# Python Regular Expression for String

What if we want to keep all variables starting with "l"? In python, we can use the **re** package for pattern recognition.

A RegEx, or Regular Expression, is a sequence of characters that forms a search pattern. RegEx can be used to check if a string contains the specified search pattern.

`re.search()` searches a pattern in a string and returns a Match object

In [1]:
import re
m = re.search(pattern=r"Ben", string="My name is Ben") 
m

<re.Match object; span=(11, 14), match='Ben'>

`m.span()` returns the start and end position of the pattern (end index not included) \
`m.group(0)` returns the matched substring.

In [2]:
m.span()

(11, 14)

In [3]:
m.group(0)

'Ben'

### 1 Build a pattern

To use `re`, we need to first specify the string pattern that we are looking for.

### Meta Characters

Metacharacters are characters with a special meaning. In most cases, they only work together with other characters.
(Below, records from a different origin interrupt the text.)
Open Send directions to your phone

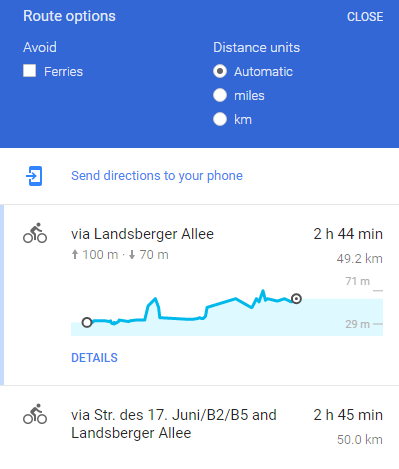click(157, 176)
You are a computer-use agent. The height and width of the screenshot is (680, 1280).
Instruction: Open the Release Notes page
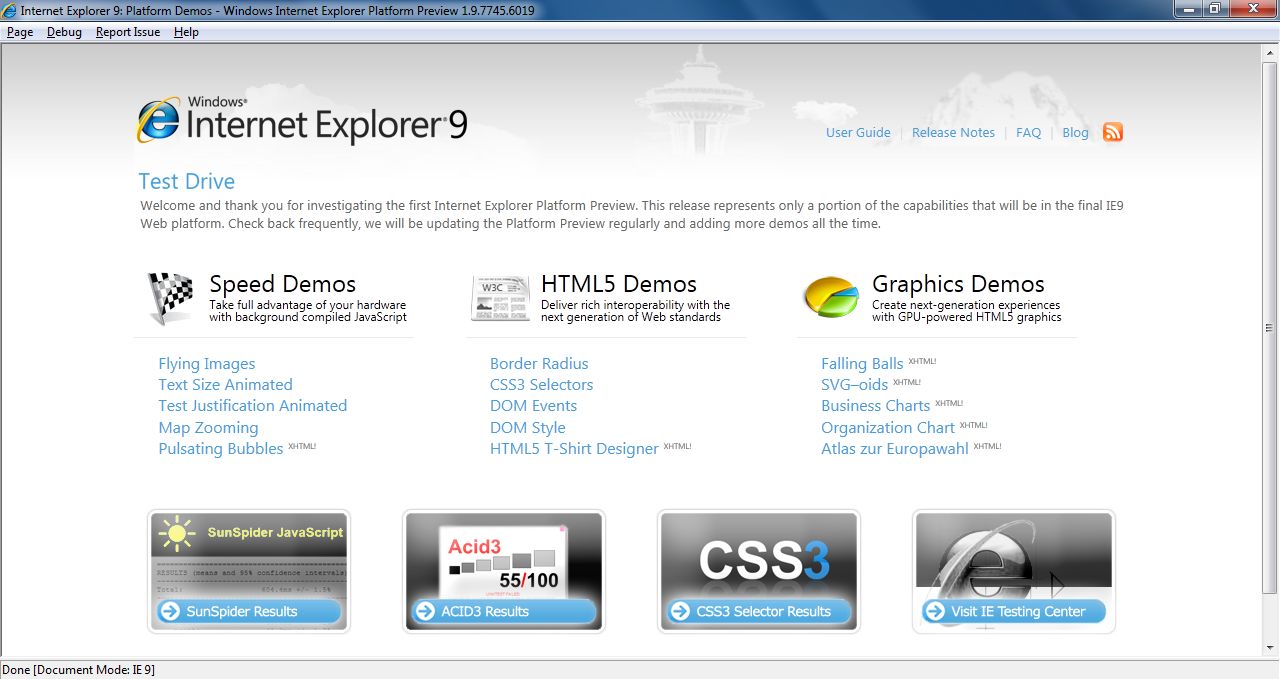pyautogui.click(x=953, y=131)
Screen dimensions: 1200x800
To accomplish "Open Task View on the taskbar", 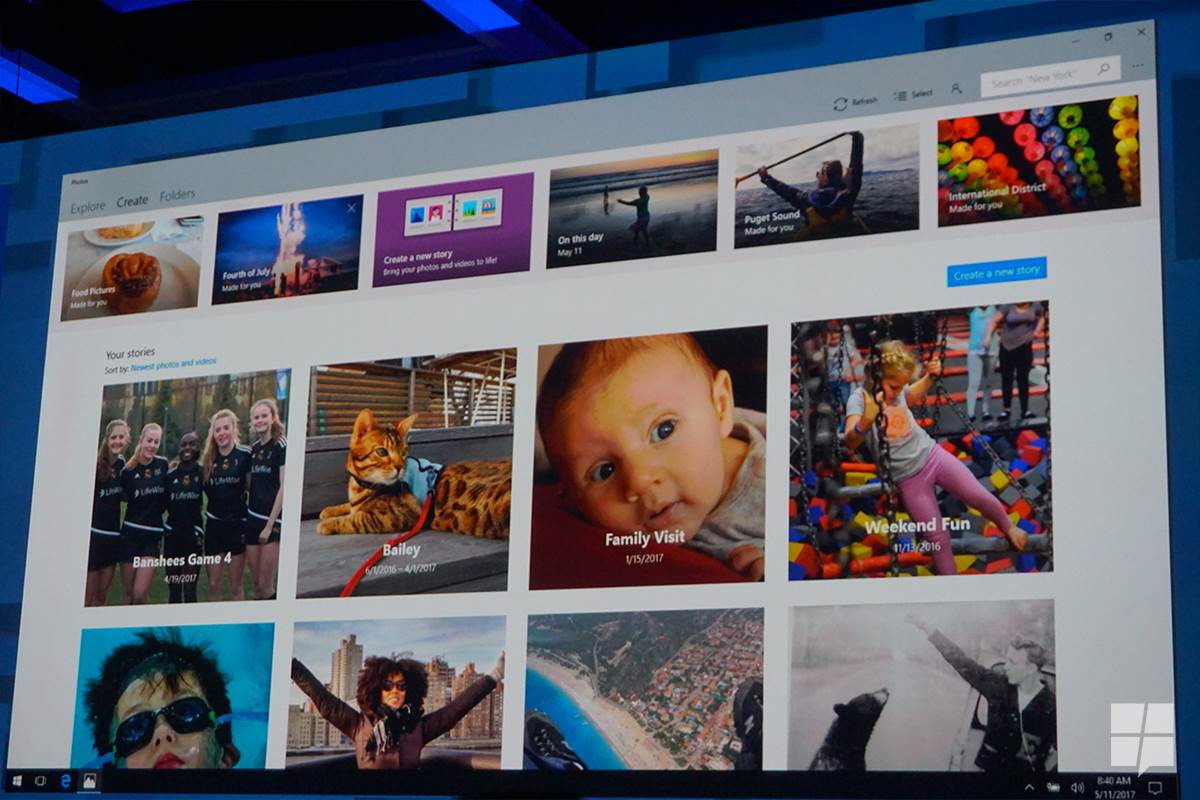I will click(42, 779).
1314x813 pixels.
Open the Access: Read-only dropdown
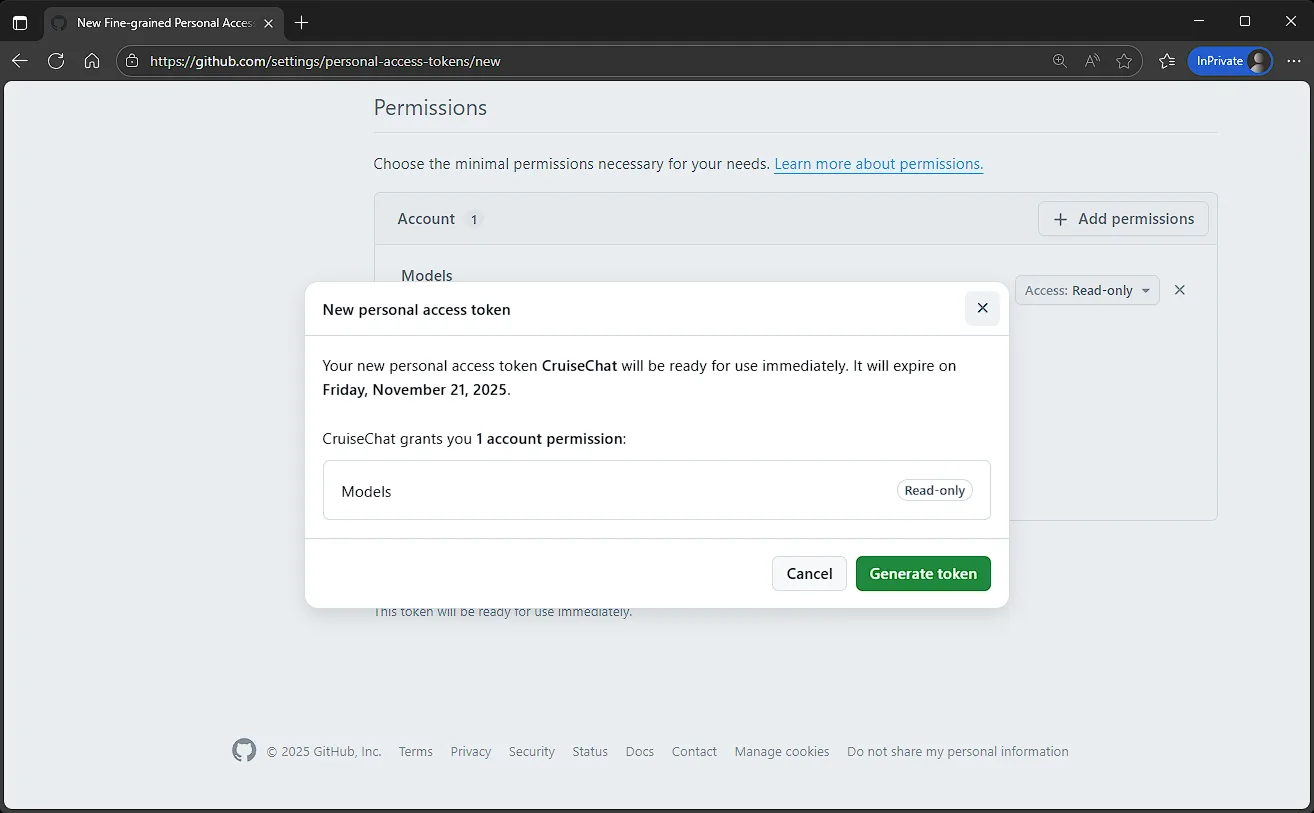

![meta char](./images/meta_char.png)

In [4]:
import re

text = "I love ECO301"
pattern = r"ECO[0-9]"
bool(re.search(pattern,text))

True

In [5]:
pattern = r".+I"
bool(re.search(pattern, text))

False

### Special Sequences
A special sequence is a `\` followed by one of the characters in the list below, and has a special meaning:

![Special Sequences](./images/special_seq.png)

### Sets

![re sets](./images/re_sets.png)

### 2. re Methods

The `re` module offers a lot of useful functions that allows us to search a string for a match, some examples are
- `re.search(pattern, string)`	Returns a Match object if there is a match anywhere in the string
- `re.findall(pattern, string)`	Returns a list containing all matches
- `re.sub(pattern, repl, string)`	Replaces one or many matches with a string

### 3. Some Applications

1. Import gpa1 data, find all variables that contains `senior`

In [6]:
import wooldridge as woo
df = woo.data("gpa1")

In [7]:
pat = r"senior[0-9]"
ls = []
for c in df.columns:
    if bool(re.search(pat,c)):
        ls.append(c)

In [8]:
ls

['senior5']

In [9]:
[c for c in df.columns if "senior" in c]

['senior', 'senior5']

2. Assume we have the following column names \
["gdp2011", "gdp2012", "gdp2013", ..., "gdp2022"]. \
Obtain gdp variables on or before 2018.

In [10]:
columns = ["gdp"+str(i) for i in range(2011,2023)]

In [11]:
[c for c in columns if re.search("gdp201[1-8]",c)]

['gdp2011',
 'gdp2012',
 'gdp2013',
 'gdp2014',
 'gdp2015',
 'gdp2016',
 'gdp2017',
 'gdp2018']

3. Assume we have the following column names \
`["male", "name", "Q1_m","Q1_f","Q2_m","Q2_f"]`. \
Obtain `["Q1_m", "Q2_m"]`

In [12]:
columns = ["male", "name", "Q1_m","Q1_f", "Q2_m","Q2_f"]

In [13]:
[c for c in columns if re.search(r".?_m", c)]

['Q1_m', 'Q2_m']

4. Assume we have a column of email addresses. Create a new indicator variable `icloud` if the user uses an `@icloud` email address.

In [14]:
import pandas as pd
email = pd.Series(["aaa@gmail.com","icloud@gmail.com","bbb@icloud.com"])

In [15]:
[1 if re.search(r".+@icloud.com",e) else 0 for e in email]

[0, 0, 1]

In [16]:
s = "I love      ECO301"

In [17]:
pat = r"\s{2,}"
s=re.sub(pat," ",s)
s

'I love ECO301'

In [18]:
re.findall(r"\w+",s)

['I', 'love', 'ECO301']

In [19]:
p1 = "123-566-1111"
pat = r"[1-9]\d{2}-\d{3}-\d{4}"
bool(re.search(pat,p1))

True

In [20]:
ls=["2.5%", "2.5 APR"]
pat = r"\d+.\d*"

[re.search(pat,r).group(0) for r in ls if re.search(pat, r)]

['2.5', '2.5']